Retour à Venise, pour un programme de romances et de mélodies, de ces œuvrettes – entendre pièces brèves, rien de dépréciatif – tout exprès conçues en leur temps pour être données dans les salons, le dimanche après-midi. On n’aurait su mieux faire… Aujourd’hui, le soleil s’est montré, l’aqua n’est plus alta ; la remarque dépasse l’anecdote lorsqu’on aura observé que les vers chantés là, pour rêver un peu, garde fermement les pieds en terre (pour ne pas dire dans l’eau).

D’emblée, disons-le : il faut absolument se rendre à l’Opéra Comique (Paris) pour goûter la reprise de ce récital (les 26 février, 2 et 4 mars, à 13h), tant il est certain qu’il y sera dispensé un plaisir sans ombrage. Il n’est pourtant pas si facile de raconter en quelques strophes accompagnées d’un piano une histoire qui ne lasse pas, quelquen soit le thème. Isabelle Druet s’y entend à merveille, autant dans les pages de musiciens attendus que dans celles d’auteurs oubliés. À ses côtés, Stéphane Jamin plante le décor, peaufine les toiles peintes, éclaire l’imaginaire musical.

Gounod, d’abord, avec cinq pièces qui alternent judicieusement les caractères. Venise, bien sûr, l’Où voulez-vous aller ? de Gauthier qui inspira également Berlioz, Absence et sa tendresse douloureuse, le plus prévisible Ô ma belle rebelle et Boléro dans lequel le mezzo-soprano fait sa Carmencita. Pédalisant intelligemment, le pianiste n’hésite pas à colorer cette musique plus qu’on s’y attendrait, posant précisément les climats avec la complicité d’une chanteuse à la présence immédiatement prégnante. Chaudement timbrée, cuivrée dans l’aigu, avantageusement impactée sur toute la tessiture, cette voix, fort agile dans les ornements et vocalises, nuance son chant qu’elle soumet à une diction exemplaire, une accentuation soigneusement choisie du texte, conséquence bénéfique de la pratique baroque.
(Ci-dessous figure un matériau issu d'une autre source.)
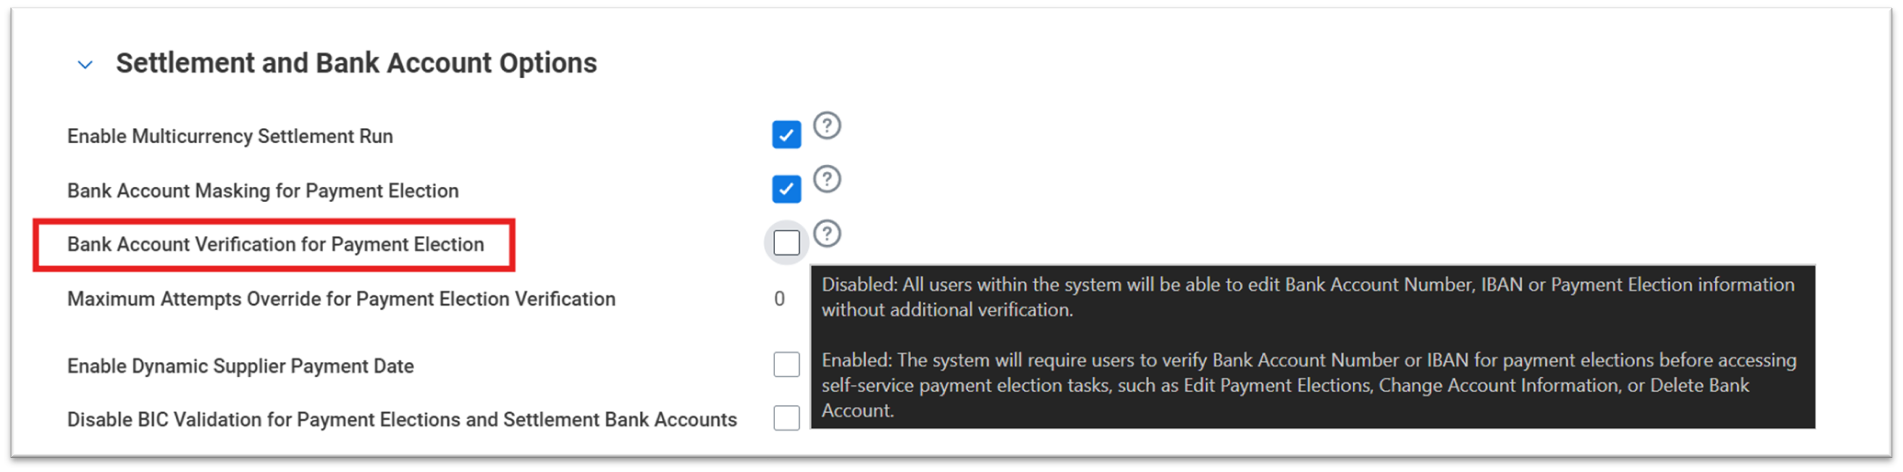The width and height of the screenshot is (1903, 472).
Task: Disable Bank Account Masking for Payment Election
Action: pyautogui.click(x=786, y=189)
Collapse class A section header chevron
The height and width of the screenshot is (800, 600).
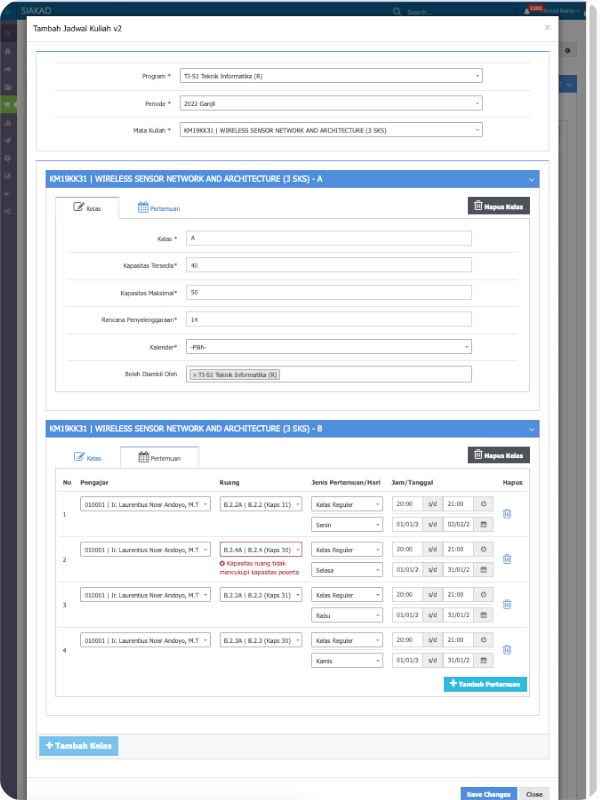tap(532, 179)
Bizet, aussi, avec Les adieux de l’hôtesse arabe, plus directement théâtral, y compris dans l’accompagnement, délicatement assujetti à la prosodie. Saint-Saëns, bien sûr, avec L’attente, donnée dans une urgence haletante, et Plainte, désertique, qui succèdent à une interprétation vigoureuse de l’Allegro Op.70 au clavier, dans un jeu gentiment ciselé. Enfin, Rossini, grand Lutécien d’Italie, et sa drôle de triste Orpheline du Tyrol qui invente un sympathique bel canto yodleur ! Voilà pour les célébrissimes.
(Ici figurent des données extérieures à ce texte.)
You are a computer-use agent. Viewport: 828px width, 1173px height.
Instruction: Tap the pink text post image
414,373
Connaissez-vous Béranger, Beauplan et Berton ? Compositeur et violoniste, issu d’une famille de musiciens, le Parisien Henri Montan Berton (1767-1844) fut élève de Sacchini, tout en ouvrant grandes ses oreilles à la musique de Paisiello. Les Promesses de mariage, son premier opéra (du genre comique), fut donné pour ses vingt ans. Quatre autres ouvrages lyriques gagneront la Comédie Italienne durant les trois années suivantes ; c’est dire son succès. Il serait avant tout un musicien de théâtre, comme le confirment à la fois ses nombreux opéras et les responsabilités qui lui furent confiées. C’est une romance larmoyante que nous découvrons de lui, cet après-midi : Les adieux de Jane Gray.
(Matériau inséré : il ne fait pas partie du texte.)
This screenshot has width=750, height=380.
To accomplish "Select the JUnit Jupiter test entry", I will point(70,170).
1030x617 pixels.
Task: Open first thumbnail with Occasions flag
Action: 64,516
Si Amédée de Beauplan (1790-1853) sacrifie au même genre avec J’ai peur, il fait florès dans une veine plus légère. Ainsi de Savoir attendre, contant la hargne amoureuse d’une gamine et les sages conseils d’une grand’mère à l’ancienne mode, personnages qu’Isabelle Druet construit vocalement par des riens délicieux, tout en intervenant en direct (je veux dire avec sa voix) en narratrice. Le bonhomme, pourtant, n’a pas commencé sa vie par des rires, avec un papa mangé par la machine de Guillotin…

Et c’est avec une truculente romance, Les Cinq Etages, que s’achève cette heure de chant. Pierre-Jean de Béranger (1780-1857), chansonnier alors populaire, poète pamphlétaire dont on connaît encore Le Roi d’Yvetot, Le petit homme gris, La cocarde blanche et Le Marquis de Carabas, pourrait bien faire figure d’ancêtre de la chanson réaliste. Les aventures d’une habile coquette et sa grimpée dans l’échelle sociale jusqu’à la triste intouchabilité concluent d’un rire ce récital à ne pas manquer.